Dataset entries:

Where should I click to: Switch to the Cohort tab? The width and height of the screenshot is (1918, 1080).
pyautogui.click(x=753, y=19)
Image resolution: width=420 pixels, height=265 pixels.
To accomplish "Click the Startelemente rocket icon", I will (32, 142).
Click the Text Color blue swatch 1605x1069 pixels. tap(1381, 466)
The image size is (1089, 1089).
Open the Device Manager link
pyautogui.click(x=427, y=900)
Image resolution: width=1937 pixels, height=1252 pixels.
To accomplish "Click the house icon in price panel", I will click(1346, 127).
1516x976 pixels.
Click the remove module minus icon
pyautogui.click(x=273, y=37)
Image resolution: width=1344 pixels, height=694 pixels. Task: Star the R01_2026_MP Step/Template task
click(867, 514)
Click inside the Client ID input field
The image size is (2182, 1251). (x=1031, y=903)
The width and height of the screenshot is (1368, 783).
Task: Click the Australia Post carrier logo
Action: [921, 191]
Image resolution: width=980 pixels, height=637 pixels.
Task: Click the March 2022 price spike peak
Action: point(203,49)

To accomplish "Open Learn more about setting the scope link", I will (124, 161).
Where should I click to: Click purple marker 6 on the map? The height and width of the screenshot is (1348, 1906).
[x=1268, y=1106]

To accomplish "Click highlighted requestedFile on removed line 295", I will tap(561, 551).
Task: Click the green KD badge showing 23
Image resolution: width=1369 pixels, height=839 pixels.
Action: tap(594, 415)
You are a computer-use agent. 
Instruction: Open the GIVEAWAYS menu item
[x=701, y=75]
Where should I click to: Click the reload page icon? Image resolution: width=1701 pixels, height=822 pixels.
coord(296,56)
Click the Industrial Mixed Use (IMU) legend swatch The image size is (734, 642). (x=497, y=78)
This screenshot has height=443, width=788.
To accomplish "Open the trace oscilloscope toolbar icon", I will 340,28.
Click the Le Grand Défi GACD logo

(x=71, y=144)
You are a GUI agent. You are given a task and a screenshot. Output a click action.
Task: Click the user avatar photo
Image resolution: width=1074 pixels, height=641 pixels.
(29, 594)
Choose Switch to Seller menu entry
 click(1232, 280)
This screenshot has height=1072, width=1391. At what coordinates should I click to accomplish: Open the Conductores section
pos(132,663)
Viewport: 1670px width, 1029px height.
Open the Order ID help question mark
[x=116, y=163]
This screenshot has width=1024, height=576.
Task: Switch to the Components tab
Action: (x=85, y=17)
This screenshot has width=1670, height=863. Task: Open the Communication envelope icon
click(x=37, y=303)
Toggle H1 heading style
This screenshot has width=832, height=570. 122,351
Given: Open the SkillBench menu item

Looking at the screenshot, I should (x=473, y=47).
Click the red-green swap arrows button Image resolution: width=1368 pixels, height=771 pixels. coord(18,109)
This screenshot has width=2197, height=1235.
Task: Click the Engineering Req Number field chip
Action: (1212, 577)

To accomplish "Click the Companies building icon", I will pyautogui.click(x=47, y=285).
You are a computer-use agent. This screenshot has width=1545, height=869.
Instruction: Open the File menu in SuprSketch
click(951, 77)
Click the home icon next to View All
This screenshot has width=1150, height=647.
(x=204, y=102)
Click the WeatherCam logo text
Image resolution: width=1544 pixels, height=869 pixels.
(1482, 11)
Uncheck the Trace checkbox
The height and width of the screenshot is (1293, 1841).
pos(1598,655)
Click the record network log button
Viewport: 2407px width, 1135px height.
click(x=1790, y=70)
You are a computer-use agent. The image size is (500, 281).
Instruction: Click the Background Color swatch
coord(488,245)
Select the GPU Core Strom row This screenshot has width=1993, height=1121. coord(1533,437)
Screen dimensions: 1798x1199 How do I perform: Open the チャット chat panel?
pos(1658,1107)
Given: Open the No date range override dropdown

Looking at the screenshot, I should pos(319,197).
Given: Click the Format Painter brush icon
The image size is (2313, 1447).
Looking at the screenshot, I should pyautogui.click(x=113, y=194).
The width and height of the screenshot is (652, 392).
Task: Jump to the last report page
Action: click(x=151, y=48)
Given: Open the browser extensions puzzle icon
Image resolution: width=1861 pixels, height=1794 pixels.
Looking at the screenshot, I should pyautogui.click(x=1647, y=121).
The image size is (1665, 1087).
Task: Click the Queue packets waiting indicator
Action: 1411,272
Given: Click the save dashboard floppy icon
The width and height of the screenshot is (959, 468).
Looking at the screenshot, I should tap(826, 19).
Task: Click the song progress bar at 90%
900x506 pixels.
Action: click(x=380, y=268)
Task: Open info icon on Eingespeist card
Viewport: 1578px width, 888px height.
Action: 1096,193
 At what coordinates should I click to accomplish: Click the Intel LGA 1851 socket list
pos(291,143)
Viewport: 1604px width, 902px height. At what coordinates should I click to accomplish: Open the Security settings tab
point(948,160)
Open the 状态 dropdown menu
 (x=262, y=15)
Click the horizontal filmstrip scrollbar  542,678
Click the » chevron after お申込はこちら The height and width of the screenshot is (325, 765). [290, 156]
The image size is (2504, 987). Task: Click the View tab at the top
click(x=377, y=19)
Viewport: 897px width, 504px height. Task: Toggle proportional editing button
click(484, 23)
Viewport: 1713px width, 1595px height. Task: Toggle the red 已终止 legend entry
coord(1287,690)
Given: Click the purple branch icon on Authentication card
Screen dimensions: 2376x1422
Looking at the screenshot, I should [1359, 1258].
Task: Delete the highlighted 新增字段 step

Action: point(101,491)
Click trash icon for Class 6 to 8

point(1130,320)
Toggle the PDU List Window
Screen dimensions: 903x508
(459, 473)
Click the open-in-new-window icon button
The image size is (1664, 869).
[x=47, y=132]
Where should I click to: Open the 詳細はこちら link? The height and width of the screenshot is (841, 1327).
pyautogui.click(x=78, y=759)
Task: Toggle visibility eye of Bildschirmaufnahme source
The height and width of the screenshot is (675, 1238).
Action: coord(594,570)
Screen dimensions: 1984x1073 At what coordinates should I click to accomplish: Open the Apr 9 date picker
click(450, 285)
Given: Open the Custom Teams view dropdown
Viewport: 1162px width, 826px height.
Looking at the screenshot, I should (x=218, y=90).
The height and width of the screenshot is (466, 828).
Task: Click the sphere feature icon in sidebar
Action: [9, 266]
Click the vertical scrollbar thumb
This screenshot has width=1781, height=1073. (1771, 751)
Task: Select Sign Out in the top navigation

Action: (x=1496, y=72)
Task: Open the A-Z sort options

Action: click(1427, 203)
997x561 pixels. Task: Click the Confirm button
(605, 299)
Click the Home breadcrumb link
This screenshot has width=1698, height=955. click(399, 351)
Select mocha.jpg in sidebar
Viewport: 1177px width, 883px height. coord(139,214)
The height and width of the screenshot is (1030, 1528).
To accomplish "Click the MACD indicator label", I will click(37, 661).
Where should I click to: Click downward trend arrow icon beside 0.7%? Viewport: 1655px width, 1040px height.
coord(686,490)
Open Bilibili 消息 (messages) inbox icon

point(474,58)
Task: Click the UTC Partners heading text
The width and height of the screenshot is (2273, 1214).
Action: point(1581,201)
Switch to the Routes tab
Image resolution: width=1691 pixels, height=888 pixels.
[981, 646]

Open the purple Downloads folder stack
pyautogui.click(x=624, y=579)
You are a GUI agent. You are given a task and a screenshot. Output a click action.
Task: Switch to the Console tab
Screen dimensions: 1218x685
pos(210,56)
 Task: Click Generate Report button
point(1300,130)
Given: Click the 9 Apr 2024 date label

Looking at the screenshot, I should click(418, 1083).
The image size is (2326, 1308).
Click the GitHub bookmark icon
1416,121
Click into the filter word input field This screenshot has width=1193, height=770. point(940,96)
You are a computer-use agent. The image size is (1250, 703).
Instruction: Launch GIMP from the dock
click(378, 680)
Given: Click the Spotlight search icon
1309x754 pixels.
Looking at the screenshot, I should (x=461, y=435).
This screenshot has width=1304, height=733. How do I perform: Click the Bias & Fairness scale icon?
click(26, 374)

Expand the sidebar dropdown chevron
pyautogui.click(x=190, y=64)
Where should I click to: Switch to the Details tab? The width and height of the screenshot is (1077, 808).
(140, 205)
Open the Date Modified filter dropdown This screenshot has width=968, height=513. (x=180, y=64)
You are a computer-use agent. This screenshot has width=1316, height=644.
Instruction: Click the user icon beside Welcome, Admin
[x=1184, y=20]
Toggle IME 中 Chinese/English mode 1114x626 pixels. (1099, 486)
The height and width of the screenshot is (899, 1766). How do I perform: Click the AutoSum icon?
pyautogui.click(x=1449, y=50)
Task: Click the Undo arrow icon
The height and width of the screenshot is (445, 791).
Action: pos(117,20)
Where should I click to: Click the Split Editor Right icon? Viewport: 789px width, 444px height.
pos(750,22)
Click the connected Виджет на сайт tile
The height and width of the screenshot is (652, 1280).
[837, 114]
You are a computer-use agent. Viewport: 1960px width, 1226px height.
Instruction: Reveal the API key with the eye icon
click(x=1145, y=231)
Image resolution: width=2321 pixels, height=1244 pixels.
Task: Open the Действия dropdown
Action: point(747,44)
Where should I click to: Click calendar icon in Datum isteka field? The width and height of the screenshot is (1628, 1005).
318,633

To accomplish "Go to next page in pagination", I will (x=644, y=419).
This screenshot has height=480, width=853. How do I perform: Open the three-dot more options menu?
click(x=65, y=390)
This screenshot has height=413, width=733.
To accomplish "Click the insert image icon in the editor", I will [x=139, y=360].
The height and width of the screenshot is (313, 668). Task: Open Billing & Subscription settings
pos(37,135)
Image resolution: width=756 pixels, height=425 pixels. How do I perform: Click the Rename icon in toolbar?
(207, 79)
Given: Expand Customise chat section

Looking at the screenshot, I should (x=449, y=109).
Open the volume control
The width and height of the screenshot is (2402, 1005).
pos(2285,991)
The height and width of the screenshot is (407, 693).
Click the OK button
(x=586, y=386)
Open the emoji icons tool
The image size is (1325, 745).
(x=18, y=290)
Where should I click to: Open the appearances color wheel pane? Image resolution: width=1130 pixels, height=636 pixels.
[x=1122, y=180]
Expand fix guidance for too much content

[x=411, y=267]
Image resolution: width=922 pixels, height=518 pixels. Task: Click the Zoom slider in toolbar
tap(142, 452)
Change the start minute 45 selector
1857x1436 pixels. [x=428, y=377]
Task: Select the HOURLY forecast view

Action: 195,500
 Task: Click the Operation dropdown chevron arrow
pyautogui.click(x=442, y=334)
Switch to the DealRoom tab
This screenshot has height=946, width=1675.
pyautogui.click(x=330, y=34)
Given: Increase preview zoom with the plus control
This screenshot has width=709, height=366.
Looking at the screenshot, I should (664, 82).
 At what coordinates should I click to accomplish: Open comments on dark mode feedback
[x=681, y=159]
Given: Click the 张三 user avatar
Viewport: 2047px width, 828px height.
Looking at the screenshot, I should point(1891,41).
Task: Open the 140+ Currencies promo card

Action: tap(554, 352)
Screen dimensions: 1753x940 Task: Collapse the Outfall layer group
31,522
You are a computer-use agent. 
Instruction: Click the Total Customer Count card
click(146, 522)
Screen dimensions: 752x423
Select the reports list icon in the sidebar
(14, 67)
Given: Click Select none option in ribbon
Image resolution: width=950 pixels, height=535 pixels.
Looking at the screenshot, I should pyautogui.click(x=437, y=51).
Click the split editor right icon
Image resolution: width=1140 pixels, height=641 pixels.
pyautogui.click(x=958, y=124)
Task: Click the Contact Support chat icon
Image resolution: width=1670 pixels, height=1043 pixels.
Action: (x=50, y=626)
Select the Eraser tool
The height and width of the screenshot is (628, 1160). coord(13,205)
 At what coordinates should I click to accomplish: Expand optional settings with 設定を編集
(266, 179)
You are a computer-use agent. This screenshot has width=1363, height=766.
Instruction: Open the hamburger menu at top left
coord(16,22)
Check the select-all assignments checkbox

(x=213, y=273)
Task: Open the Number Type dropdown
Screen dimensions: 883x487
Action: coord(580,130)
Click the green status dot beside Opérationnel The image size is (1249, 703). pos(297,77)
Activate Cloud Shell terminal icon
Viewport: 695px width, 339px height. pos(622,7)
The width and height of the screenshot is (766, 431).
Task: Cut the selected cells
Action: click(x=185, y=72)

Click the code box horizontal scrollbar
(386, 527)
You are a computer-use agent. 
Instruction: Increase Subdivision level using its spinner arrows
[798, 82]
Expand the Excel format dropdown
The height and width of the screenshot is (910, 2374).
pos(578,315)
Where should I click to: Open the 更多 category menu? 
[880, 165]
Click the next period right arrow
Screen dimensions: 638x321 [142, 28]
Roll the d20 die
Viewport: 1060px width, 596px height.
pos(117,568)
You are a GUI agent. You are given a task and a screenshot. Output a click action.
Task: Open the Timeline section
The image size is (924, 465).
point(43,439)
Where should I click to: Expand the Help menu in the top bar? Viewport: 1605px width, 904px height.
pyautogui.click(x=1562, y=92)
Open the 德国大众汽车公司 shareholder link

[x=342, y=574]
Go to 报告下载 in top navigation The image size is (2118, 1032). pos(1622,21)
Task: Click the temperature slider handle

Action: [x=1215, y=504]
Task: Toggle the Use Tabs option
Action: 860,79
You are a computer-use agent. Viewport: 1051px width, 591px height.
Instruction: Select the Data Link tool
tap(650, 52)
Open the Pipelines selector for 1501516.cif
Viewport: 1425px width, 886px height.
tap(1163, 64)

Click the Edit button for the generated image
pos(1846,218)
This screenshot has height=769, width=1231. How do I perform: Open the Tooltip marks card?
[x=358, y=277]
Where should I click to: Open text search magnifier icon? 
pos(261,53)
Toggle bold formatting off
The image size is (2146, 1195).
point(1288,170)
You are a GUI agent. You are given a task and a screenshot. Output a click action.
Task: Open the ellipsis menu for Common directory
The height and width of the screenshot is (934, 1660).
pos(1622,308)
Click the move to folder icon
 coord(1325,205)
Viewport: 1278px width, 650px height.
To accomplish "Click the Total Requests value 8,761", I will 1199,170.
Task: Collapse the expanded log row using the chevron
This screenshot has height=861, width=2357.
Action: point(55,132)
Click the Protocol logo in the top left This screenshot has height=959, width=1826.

Work request:
Find the line with "Click the remove module minus icon" in the entries above. Retype it and each line after it, exactly, through the line with "This screenshot has height=443, width=788.", and stop there.

Answer:
Click the remove module minus icon
pyautogui.click(x=273, y=37)
Image resolution: width=1344 pixels, height=694 pixels. Task: Star the R01_2026_MP Step/Template task
click(867, 514)
Click inside the Client ID input field
The image size is (2182, 1251). (x=1031, y=903)
The width and height of the screenshot is (1368, 783).
Task: Click the Australia Post carrier logo
Action: [921, 191]
Image resolution: width=980 pixels, height=637 pixels.
Task: Click the March 2022 price spike peak
Action: point(203,49)

To accomplish "Open Learn more about setting the scope link", I will (124, 161).
Where should I click to: Click purple marker 6 on the map? The height and width of the screenshot is (1348, 1906).
[x=1268, y=1106]

To accomplish "Click highlighted requestedFile on removed line 295", I will tap(561, 551).
Task: Click the green KD badge showing 23
Image resolution: width=1369 pixels, height=839 pixels.
Action: tap(594, 415)
You are a computer-use agent. 
Instruction: Open the GIVEAWAYS menu item
[x=701, y=75]
Where should I click to: Click the reload page icon? Image resolution: width=1701 pixels, height=822 pixels.
coord(296,56)
Click the Industrial Mixed Use (IMU) legend swatch The image size is (734, 642). (x=497, y=78)
This screenshot has height=443, width=788.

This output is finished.